Released on 8 December 2020, the Royal Commission enquiry into the Christchurch Mosque Attack - New Zealand's most devastating terrorist attack in history and what we now know as our "darkest day" - is now public.
The 792-page comprehensive report - which can be read in full here - features the title Kō tō tātou kāinga tēnei, which means “This is our home”. This represents an inclusive New Zealand, welcoming of people of all ethnicities and backgrounds.
This article will be updated as new perspectives from Asia are published.
What are Asian media outlets reporting on the Royal Commission enquiry?
Multiple Indian media outlets have reported that Brenton Tarrant, the Australian-born attacker who killed 51 Muslim worshippers at two mosques in Christchurch, travelled extensively around the world, including India where he spent nearly three months, before moving to New Zealand to carry out the country’s worst massacre in 2019. This piece was also published in Pakistan and Bangladesh.

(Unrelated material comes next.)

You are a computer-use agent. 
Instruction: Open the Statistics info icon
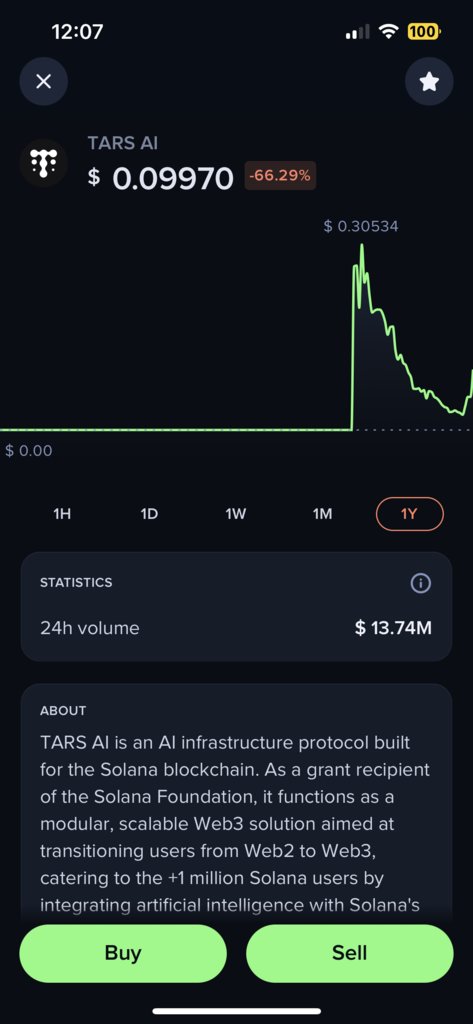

There's a focus on hate crimes and the social isolation of the terrorist in this Daily Star piece, of which original reporting was done by Reuters. It notes "Gamal Fouda, the Imam of Al Noor mosque targeted by the shooter, said the report showed 'institutional prejudice and unconscious bias' exists in government agencies." The same story was also published in Pakistan's Daily Times.
This straightforward report bullet points the key findings from the Royal Commission, and provides a timeline leading up to 8 December 2020. Astro Awani is a Malaysian news outlet with a small English section.
Hong Kong's South China Morning Post was the first to pick up the Associated Press newswire story, which was later republished by Taiwan News, The Diplomat, New Delhi Times, CNA, and Japan Today. This story is in-depth: it goes back to the terrorist's childhood, searching for motivations, notes there were no clear signs the attack was imminent, and details NZ Police's failings in background checks for firearms and the Government's various intelligence agencies being too focussed on Islamic extremist threats and not enough on those from white supremacists.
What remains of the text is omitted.